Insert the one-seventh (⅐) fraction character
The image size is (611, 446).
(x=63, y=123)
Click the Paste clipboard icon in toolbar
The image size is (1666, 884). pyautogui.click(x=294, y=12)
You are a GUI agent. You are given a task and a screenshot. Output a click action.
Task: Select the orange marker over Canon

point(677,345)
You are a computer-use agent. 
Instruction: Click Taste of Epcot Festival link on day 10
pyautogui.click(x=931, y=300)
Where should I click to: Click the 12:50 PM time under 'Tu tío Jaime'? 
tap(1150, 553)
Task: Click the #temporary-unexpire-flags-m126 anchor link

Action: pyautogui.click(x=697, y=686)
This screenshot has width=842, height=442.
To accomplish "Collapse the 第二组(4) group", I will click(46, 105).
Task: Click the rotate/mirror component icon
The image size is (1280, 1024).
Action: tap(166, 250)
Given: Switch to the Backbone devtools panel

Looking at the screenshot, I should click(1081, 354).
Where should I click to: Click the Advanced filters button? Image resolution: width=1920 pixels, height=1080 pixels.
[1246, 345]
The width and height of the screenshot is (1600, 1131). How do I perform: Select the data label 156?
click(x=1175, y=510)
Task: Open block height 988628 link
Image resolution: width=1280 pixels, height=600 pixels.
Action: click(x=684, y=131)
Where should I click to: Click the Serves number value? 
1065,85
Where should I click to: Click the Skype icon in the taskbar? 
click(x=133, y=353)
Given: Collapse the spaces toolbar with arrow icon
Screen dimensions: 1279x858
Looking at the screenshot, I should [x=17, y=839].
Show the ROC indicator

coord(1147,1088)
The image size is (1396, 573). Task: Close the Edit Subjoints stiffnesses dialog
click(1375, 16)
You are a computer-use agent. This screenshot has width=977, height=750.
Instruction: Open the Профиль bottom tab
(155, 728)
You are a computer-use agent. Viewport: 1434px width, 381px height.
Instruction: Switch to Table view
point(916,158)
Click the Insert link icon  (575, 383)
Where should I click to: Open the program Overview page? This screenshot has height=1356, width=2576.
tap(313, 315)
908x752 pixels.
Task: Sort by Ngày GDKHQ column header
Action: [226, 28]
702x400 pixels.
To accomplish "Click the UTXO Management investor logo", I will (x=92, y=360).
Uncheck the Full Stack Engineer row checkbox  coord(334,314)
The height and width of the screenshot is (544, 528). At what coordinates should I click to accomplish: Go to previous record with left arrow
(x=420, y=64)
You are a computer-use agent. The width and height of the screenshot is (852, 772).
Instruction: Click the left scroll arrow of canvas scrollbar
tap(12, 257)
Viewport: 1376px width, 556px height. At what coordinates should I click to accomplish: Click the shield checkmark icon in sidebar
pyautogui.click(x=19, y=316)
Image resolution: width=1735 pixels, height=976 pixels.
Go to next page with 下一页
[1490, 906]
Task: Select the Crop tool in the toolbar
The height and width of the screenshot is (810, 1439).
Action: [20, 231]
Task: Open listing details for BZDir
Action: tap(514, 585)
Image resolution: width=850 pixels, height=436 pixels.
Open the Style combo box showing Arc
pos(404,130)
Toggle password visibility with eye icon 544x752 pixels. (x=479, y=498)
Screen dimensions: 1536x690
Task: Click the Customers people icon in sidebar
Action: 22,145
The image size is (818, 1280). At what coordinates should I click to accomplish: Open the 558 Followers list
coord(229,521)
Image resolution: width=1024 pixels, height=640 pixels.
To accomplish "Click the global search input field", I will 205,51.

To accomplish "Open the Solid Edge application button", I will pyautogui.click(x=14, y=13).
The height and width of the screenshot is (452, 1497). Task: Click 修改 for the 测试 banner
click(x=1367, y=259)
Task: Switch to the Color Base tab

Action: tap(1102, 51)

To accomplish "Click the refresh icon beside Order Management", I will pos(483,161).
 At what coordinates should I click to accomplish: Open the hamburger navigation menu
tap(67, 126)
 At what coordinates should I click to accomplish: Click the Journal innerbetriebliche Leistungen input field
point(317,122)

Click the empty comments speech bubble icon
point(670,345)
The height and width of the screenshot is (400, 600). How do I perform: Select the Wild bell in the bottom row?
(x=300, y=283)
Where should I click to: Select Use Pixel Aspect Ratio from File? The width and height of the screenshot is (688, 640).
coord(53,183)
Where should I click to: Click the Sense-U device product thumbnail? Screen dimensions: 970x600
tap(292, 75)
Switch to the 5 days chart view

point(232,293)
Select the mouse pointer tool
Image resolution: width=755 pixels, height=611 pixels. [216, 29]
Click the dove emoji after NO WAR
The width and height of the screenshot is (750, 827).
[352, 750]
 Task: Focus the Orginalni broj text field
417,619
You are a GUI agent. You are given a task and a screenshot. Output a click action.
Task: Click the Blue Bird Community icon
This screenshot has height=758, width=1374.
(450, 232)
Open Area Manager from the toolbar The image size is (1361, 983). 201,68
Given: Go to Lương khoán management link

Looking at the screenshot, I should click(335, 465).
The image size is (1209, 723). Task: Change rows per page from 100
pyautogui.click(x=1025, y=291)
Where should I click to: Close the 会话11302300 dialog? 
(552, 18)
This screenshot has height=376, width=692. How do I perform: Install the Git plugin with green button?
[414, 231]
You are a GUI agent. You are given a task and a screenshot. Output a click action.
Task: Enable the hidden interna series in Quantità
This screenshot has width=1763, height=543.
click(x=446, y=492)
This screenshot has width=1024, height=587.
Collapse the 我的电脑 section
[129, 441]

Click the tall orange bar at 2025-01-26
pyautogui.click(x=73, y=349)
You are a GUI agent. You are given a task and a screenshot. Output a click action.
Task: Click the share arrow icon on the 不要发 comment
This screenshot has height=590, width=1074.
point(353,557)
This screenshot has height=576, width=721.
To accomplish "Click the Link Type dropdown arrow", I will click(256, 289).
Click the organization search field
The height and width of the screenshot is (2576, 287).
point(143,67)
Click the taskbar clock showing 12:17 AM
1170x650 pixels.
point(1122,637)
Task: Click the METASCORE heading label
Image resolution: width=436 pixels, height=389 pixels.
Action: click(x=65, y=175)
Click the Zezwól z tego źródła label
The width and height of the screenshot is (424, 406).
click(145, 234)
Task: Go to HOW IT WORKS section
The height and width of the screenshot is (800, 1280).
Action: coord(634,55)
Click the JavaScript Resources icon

Activity
Write out the listing once more, matching it exactly.

Written solution
Insert the one-seventh (⅐) fraction character
The image size is (611, 446).
(x=63, y=123)
Click the Paste clipboard icon in toolbar
The image size is (1666, 884). pyautogui.click(x=294, y=12)
You are a GUI agent. You are given a task and a screenshot. Output a click action.
Task: Select the orange marker over Canon

point(677,345)
You are a computer-use agent. 
Instruction: Click Taste of Epcot Festival link on day 10
pyautogui.click(x=931, y=300)
Where should I click to: Click the 12:50 PM time under 'Tu tío Jaime'? 
tap(1150, 553)
Task: Click the #temporary-unexpire-flags-m126 anchor link

Action: pyautogui.click(x=697, y=686)
This screenshot has width=842, height=442.
To accomplish "Collapse the 第二组(4) group", I will click(46, 105).
Task: Click the rotate/mirror component icon
The image size is (1280, 1024).
Action: tap(166, 250)
Given: Switch to the Backbone devtools panel

Looking at the screenshot, I should click(1081, 354).
Where should I click to: Click the Advanced filters button? Image resolution: width=1920 pixels, height=1080 pixels.
[1246, 345]
The width and height of the screenshot is (1600, 1131). How do I perform: Select the data label 156?
click(x=1175, y=510)
Task: Open block height 988628 link
Image resolution: width=1280 pixels, height=600 pixels.
Action: click(x=684, y=131)
Where should I click to: Click the Serves number value? 
1065,85
Where should I click to: Click the Skype icon in the taskbar? 
click(x=133, y=353)
Given: Collapse the spaces toolbar with arrow icon
Screen dimensions: 1279x858
Looking at the screenshot, I should [x=17, y=839].
Show the ROC indicator

coord(1147,1088)
The image size is (1396, 573). Task: Close the Edit Subjoints stiffnesses dialog
click(1375, 16)
You are a computer-use agent. This screenshot has width=977, height=750.
Instruction: Open the Профиль bottom tab
(155, 728)
You are a computer-use agent. Viewport: 1434px width, 381px height.
Instruction: Switch to Table view
point(916,158)
Click the Insert link icon  (575, 383)
Where should I click to: Open the program Overview page? This screenshot has height=1356, width=2576.
tap(313, 315)
908x752 pixels.
Task: Sort by Ngày GDKHQ column header
Action: [226, 28]
702x400 pixels.
To accomplish "Click the UTXO Management investor logo", I will (x=92, y=360).
Uncheck the Full Stack Engineer row checkbox  coord(334,314)
The height and width of the screenshot is (544, 528). At what coordinates should I click to accomplish: Go to previous record with left arrow
(x=420, y=64)
You are a computer-use agent. The width and height of the screenshot is (852, 772).
Instruction: Click the left scroll arrow of canvas scrollbar
tap(12, 257)
Viewport: 1376px width, 556px height. At what coordinates should I click to accomplish: Click the shield checkmark icon in sidebar
pyautogui.click(x=19, y=316)
Image resolution: width=1735 pixels, height=976 pixels.
Go to next page with 下一页
[1490, 906]
Task: Select the Crop tool in the toolbar
The height and width of the screenshot is (810, 1439).
Action: [20, 231]
Task: Open listing details for BZDir
Action: tap(514, 585)
Image resolution: width=850 pixels, height=436 pixels.
Open the Style combo box showing Arc
pos(404,130)
Toggle password visibility with eye icon 544x752 pixels. (x=479, y=498)
Screen dimensions: 1536x690
Task: Click the Customers people icon in sidebar
Action: 22,145
The image size is (818, 1280). At what coordinates should I click to accomplish: Open the 558 Followers list
coord(229,521)
Image resolution: width=1024 pixels, height=640 pixels.
To accomplish "Click the global search input field", I will 205,51.

To accomplish "Open the Solid Edge application button", I will pyautogui.click(x=14, y=13).
The height and width of the screenshot is (452, 1497). Task: Click 修改 for the 测试 banner
click(x=1367, y=259)
Task: Switch to the Color Base tab

Action: tap(1102, 51)

To accomplish "Click the refresh icon beside Order Management", I will pos(483,161).
 At what coordinates should I click to accomplish: Open the hamburger navigation menu
tap(67, 126)
 At what coordinates should I click to accomplish: Click the Journal innerbetriebliche Leistungen input field
point(317,122)

Click the empty comments speech bubble icon
point(670,345)
The height and width of the screenshot is (400, 600). How do I perform: Select the Wild bell in the bottom row?
(x=300, y=283)
Where should I click to: Select Use Pixel Aspect Ratio from File? The width and height of the screenshot is (688, 640).
coord(53,183)
Where should I click to: Click the Sense-U device product thumbnail? Screen dimensions: 970x600
tap(292, 75)
Switch to the 5 days chart view

point(232,293)
Select the mouse pointer tool
Image resolution: width=755 pixels, height=611 pixels. [216, 29]
Click the dove emoji after NO WAR
The width and height of the screenshot is (750, 827).
[352, 750]
 Task: Focus the Orginalni broj text field
417,619
You are a GUI agent. You are given a task and a screenshot. Output a click action.
Task: Click the Blue Bird Community icon
This screenshot has height=758, width=1374.
(450, 232)
Open Area Manager from the toolbar The image size is (1361, 983). 201,68
Given: Go to Lương khoán management link

Looking at the screenshot, I should click(335, 465).
The image size is (1209, 723). Task: Change rows per page from 100
pyautogui.click(x=1025, y=291)
Where should I click to: Close the 会话11302300 dialog? 
(552, 18)
This screenshot has height=376, width=692. How do I perform: Install the Git plugin with green button?
[414, 231]
You are a GUI agent. You are given a task and a screenshot. Output a click action.
Task: Enable the hidden interna series in Quantità
This screenshot has width=1763, height=543.
click(x=446, y=492)
This screenshot has width=1024, height=587.
Collapse the 我的电脑 section
[129, 441]

Click the tall orange bar at 2025-01-26
pyautogui.click(x=73, y=349)
You are a GUI agent. You are given a task and a screenshot. Output a click action.
Task: Click the share arrow icon on the 不要发 comment
This screenshot has height=590, width=1074.
point(353,557)
This screenshot has height=576, width=721.
To accomplish "Click the Link Type dropdown arrow", I will click(256, 289).
Click the organization search field
The height and width of the screenshot is (2576, 287).
point(143,67)
Click the taskbar clock showing 12:17 AM
1170x650 pixels.
point(1122,637)
Task: Click the METASCORE heading label
Image resolution: width=436 pixels, height=389 pixels.
Action: click(x=65, y=175)
Click the Zezwól z tego źródła label
The width and height of the screenshot is (424, 406).
click(145, 234)
Task: Go to HOW IT WORKS section
The height and width of the screenshot is (800, 1280).
Action: coord(634,55)
Click the JavaScript Resources icon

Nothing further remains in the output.